(Item-finding data)
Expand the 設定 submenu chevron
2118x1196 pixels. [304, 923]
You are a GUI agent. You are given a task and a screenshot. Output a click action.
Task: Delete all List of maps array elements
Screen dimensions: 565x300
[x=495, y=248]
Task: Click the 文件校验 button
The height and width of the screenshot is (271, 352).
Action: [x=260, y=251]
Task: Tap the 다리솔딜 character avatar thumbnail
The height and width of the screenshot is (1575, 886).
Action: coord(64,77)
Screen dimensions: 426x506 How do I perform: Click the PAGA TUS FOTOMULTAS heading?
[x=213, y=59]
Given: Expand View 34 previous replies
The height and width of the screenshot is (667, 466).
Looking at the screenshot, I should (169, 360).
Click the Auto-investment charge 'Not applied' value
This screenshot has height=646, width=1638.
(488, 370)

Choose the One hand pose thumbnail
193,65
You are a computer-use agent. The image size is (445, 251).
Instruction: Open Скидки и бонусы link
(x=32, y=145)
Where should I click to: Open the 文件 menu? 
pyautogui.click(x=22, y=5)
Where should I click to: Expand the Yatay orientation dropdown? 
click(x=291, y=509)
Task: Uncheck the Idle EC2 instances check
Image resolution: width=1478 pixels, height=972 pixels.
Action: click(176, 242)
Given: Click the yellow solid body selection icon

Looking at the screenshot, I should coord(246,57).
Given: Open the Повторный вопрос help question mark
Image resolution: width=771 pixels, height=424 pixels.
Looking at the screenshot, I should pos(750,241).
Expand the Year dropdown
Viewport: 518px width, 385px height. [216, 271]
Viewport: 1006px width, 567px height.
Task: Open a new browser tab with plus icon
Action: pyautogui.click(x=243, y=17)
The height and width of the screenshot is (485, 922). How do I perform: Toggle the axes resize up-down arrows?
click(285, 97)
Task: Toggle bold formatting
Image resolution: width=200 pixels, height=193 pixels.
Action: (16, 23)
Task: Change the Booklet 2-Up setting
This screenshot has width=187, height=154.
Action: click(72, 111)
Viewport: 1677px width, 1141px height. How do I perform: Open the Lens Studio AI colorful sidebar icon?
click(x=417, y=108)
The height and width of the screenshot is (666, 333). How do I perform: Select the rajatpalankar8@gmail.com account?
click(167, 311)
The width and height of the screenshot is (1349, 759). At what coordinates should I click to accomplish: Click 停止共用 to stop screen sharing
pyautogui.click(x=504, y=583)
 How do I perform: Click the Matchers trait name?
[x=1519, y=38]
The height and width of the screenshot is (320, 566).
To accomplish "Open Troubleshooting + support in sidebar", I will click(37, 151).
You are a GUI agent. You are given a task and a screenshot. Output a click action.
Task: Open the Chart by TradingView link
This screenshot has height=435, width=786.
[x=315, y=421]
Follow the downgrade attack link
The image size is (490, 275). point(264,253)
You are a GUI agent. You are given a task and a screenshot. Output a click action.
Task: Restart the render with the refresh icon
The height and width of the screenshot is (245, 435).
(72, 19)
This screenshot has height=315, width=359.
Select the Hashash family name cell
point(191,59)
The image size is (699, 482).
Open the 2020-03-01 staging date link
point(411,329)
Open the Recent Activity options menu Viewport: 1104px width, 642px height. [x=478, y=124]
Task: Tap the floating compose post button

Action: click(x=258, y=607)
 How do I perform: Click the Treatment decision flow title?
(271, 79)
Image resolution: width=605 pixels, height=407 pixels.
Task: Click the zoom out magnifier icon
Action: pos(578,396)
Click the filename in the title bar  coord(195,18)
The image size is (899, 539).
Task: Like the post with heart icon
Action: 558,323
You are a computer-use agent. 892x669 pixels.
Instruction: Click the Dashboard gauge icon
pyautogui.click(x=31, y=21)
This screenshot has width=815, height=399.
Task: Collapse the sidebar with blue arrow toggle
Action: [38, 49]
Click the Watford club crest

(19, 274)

_PROBLEM STATEMENT_: Rewrite all of the data above, substituting "Command" for every "Instruction" and leaving everything else unchanged.

_TASK OUTPUT_:
Expand the 設定 submenu chevron
2118x1196 pixels. [304, 923]
You are a GUI agent. You are given a task and a screenshot. Output a click action.
Task: Delete all List of maps array elements
Screen dimensions: 565x300
[x=495, y=248]
Task: Click the 文件校验 button
The height and width of the screenshot is (271, 352).
Action: [x=260, y=251]
Task: Tap the 다리솔딜 character avatar thumbnail
The height and width of the screenshot is (1575, 886).
Action: coord(64,77)
Screen dimensions: 426x506 How do I perform: Click the PAGA TUS FOTOMULTAS heading?
[x=213, y=59]
Given: Expand View 34 previous replies
The height and width of the screenshot is (667, 466).
Looking at the screenshot, I should (169, 360).
Click the Auto-investment charge 'Not applied' value
This screenshot has height=646, width=1638.
(488, 370)

Choose the One hand pose thumbnail
193,65
You are a computer-use agent. The image size is (445, 251).
Command: Open Скидки и бонусы link
(x=32, y=145)
Where should I click to: Open the 文件 menu? 
pyautogui.click(x=22, y=5)
Where should I click to: Expand the Yatay orientation dropdown? 
click(x=291, y=509)
Task: Uncheck the Idle EC2 instances check
Image resolution: width=1478 pixels, height=972 pixels.
Action: click(176, 242)
Given: Click the yellow solid body selection icon

Looking at the screenshot, I should coord(246,57).
Given: Open the Повторный вопрос help question mark
Image resolution: width=771 pixels, height=424 pixels.
Looking at the screenshot, I should pos(750,241).
Expand the Year dropdown
Viewport: 518px width, 385px height. [216, 271]
Viewport: 1006px width, 567px height.
Task: Open a new browser tab with plus icon
Action: pyautogui.click(x=243, y=17)
The height and width of the screenshot is (485, 922). How do I perform: Toggle the axes resize up-down arrows?
click(285, 97)
Task: Toggle bold formatting
Image resolution: width=200 pixels, height=193 pixels.
Action: (16, 23)
Task: Change the Booklet 2-Up setting
This screenshot has width=187, height=154.
Action: click(72, 111)
Viewport: 1677px width, 1141px height. How do I perform: Open the Lens Studio AI colorful sidebar icon?
click(x=417, y=108)
The height and width of the screenshot is (666, 333). How do I perform: Select the rajatpalankar8@gmail.com account?
click(167, 311)
The width and height of the screenshot is (1349, 759). At what coordinates should I click to accomplish: Click 停止共用 to stop screen sharing
pyautogui.click(x=504, y=583)
 How do I perform: Click the Matchers trait name?
[x=1519, y=38]
The height and width of the screenshot is (320, 566).
To accomplish "Open Troubleshooting + support in sidebar", I will click(37, 151).
You are a GUI agent. You are given a task and a screenshot. Output a click action.
Task: Open the Chart by TradingView link
This screenshot has height=435, width=786.
[x=315, y=421]
Follow the downgrade attack link
The image size is (490, 275). point(264,253)
You are a GUI agent. You are given a task and a screenshot. Output a click action.
Task: Restart the render with the refresh icon
The height and width of the screenshot is (245, 435).
(72, 19)
This screenshot has height=315, width=359.
Select the Hashash family name cell
point(191,59)
The image size is (699, 482).
Open the 2020-03-01 staging date link
point(411,329)
Open the Recent Activity options menu Viewport: 1104px width, 642px height. [x=478, y=124]
Task: Tap the floating compose post button

Action: click(x=258, y=607)
 How do I perform: Click the Treatment decision flow title?
(271, 79)
Image resolution: width=605 pixels, height=407 pixels.
Task: Click the zoom out magnifier icon
Action: pos(578,396)
Click the filename in the title bar  coord(195,18)
The image size is (899, 539).
Task: Like the post with heart icon
Action: 558,323
You are a computer-use agent. 892x669 pixels.
Command: Click the Dashboard gauge icon
pyautogui.click(x=31, y=21)
This screenshot has width=815, height=399.
Task: Collapse the sidebar with blue arrow toggle
Action: [38, 49]
Click the Watford club crest

(19, 274)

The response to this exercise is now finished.